On Monday we went out into the "community" which is an other word for a small town out in the mittle of the african bush, It was very cool to take a chapa for 15 min and then get out and walk down a dirt road through the bush for another 20 min before getting to a village with not running watter or electricity. We then did house visits with a local health activist. The job of the health activist is to check up on people with health problems in the community and make sure they are taking care of themselves properly. A lot of the time this inculdes people that are HIV positive and need to be keeping up on their meds. So we walked around a large area in the "community" for about 3 to 4 hours visiting about4 or 5 houses. Then my coleague and myself called it a day but the volunteer we were visiting went ot the health center to help out with an overflow of patiants.

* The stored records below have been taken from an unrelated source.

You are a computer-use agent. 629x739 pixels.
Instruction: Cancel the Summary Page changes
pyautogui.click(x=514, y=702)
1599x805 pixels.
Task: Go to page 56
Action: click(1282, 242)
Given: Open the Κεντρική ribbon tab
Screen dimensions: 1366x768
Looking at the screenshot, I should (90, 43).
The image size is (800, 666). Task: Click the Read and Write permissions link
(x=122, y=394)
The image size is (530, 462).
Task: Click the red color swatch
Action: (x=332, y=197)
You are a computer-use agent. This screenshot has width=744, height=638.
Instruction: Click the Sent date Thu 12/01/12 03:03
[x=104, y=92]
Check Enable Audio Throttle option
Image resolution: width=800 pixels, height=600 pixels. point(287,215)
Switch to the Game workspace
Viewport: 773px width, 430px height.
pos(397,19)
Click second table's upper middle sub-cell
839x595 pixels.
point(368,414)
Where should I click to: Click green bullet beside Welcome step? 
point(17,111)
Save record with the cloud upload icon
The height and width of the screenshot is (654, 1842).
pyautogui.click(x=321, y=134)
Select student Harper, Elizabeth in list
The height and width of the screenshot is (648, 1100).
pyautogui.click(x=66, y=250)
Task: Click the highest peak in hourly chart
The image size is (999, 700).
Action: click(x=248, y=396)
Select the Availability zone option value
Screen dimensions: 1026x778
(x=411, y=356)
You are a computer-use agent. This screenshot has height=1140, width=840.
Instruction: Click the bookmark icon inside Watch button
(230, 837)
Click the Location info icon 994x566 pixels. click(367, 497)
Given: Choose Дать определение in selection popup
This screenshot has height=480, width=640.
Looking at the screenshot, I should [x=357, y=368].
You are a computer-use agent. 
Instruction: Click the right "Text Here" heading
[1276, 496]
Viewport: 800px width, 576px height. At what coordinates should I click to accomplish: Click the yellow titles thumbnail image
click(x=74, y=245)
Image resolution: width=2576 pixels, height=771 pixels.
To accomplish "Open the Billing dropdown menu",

The next day We went to the health center qand had a little tour of were people recieved treatment and where the babies were waied and given vacinations. If someone has an easily treatible condition then they are treated in the health center by health technitions (there is only one doctor per health center because for the whole 22 mill population of mozambique there are only 1000 doctors) If someone is very sick then the health center will put the on an ambulence to the closest hospital. If the hospital is having trouble carring for them because they are really really really sick, then the hospital will put them on an ambulance and send them to Maputo. Ambulances to not puck people up from their home they are so few that they can only be used for taking peoplefrom one health building to another getting to a health post orhealth center if you are sick is your own resboncibility. The volunteer showed us all the paperwork she usualy has to do throughout the day for the hospital and the INGO she works with it was a lot of info but it made me think "hey, I could do that and that would be somthing I could do to really contribute to a health center." So that was very encouraging and in general the whole experience made me feel very eager to get out of training and into my site (which I will not know for one more week).
On wednesdaty I navigated 4 chapa rides from the small town, then to Chokwe, then the big bus/chapa terminal just outsode of Maputo, then to a smaller chapa terminal in Maputo, wandered around maputo with my coleague (causiously and with care to my seroundings and my belonings and to always know how to get back to the chapa terminal of couse, no worries mom). Then When we went back to the smaller chapa terminal in Maputo we mety up with some other trainees who had gotten back from their visits. We waited around for about an hour for the correct chapa to show up. Our group was first in line but when the chapa showed up a bunch of Mozambiquans tried to cut in line in front of us but the people that worked on the chapa argued with them for about 10 min and made sure that we got on first because we were first in line. That was very curtious. In my experiance the chapa drivers and the "cobradors" (guys that controle who gets on and oof a chapa nad colect all the money. Are some of the most reliable and trusworthy resorces when traveling (I was origonaly suspicious of them but the volunteer I visited confirmed my geneneral trust of chapa drivers and cobradores). By the time I got back from maputo to the town we are doing training in I stoped in a little bar/restaurant and got a cheap bowl of soup half, a large piece of bread and a big beer. It was excelent and exactly what I needed after the long day. Then I went to my host family's house took a bucket bath, watched a Brtazilian soap opera episode, ate dinner, told my family baout my trip, gave them some cashews straight form the region they are grown and went to bed.
This is supremely cool, Jackie! I look forward to reading more of your adventures!